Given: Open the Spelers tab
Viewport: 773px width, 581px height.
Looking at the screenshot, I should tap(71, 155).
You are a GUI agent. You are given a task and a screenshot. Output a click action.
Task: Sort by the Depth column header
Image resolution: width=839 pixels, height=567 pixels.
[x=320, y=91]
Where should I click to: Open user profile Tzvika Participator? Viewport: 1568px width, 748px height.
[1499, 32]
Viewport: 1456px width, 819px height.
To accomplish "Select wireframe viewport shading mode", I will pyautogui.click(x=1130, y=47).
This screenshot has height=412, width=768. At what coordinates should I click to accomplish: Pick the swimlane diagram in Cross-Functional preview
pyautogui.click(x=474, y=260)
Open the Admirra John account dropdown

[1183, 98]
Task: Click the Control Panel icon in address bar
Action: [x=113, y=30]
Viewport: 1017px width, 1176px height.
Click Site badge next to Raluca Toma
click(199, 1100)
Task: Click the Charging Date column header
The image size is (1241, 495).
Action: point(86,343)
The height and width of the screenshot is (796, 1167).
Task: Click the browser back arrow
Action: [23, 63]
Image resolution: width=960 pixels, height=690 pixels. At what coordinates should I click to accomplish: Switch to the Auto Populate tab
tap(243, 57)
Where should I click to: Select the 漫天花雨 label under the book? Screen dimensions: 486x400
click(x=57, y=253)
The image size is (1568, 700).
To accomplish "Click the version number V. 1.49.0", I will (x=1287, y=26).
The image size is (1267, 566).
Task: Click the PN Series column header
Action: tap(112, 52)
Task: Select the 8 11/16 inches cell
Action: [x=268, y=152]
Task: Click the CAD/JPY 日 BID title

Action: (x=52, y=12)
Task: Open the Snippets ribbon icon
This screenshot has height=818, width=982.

* Requirements:
Edit the material above so that every occurrence of "Where should I click to" reads "Where do I click to", and leave everything else unchanged.

* Task result:
Given: Open the Spelers tab
Viewport: 773px width, 581px height.
Looking at the screenshot, I should tap(71, 155).
You are a GUI agent. You are given a task and a screenshot. Output a click action.
Task: Sort by the Depth column header
Image resolution: width=839 pixels, height=567 pixels.
[x=320, y=91]
Where do I click to: Open user profile Tzvika Participator? Viewport: 1568px width, 748px height.
[1499, 32]
Viewport: 1456px width, 819px height.
To accomplish "Select wireframe viewport shading mode", I will pyautogui.click(x=1130, y=47).
This screenshot has height=412, width=768. At what coordinates should I click to accomplish: Pick the swimlane diagram in Cross-Functional preview
pyautogui.click(x=474, y=260)
Open the Admirra John account dropdown

[1183, 98]
Task: Click the Control Panel icon in address bar
Action: [x=113, y=30]
Viewport: 1017px width, 1176px height.
Click Site badge next to Raluca Toma
click(199, 1100)
Task: Click the Charging Date column header
The image size is (1241, 495).
Action: point(86,343)
The height and width of the screenshot is (796, 1167).
Task: Click the browser back arrow
Action: [23, 63]
Image resolution: width=960 pixels, height=690 pixels. At what coordinates should I click to accomplish: Switch to the Auto Populate tab
tap(243, 57)
Where do I click to: Select the 漫天花雨 label under the book? Screen dimensions: 486x400
click(x=57, y=253)
The image size is (1568, 700).
To accomplish "Click the version number V. 1.49.0", I will (x=1287, y=26).
The image size is (1267, 566).
Task: Click the PN Series column header
Action: tap(112, 52)
Task: Select the 8 11/16 inches cell
Action: [x=268, y=152]
Task: Click the CAD/JPY 日 BID title

Action: (x=52, y=12)
Task: Open the Snippets ribbon icon
This screenshot has height=818, width=982.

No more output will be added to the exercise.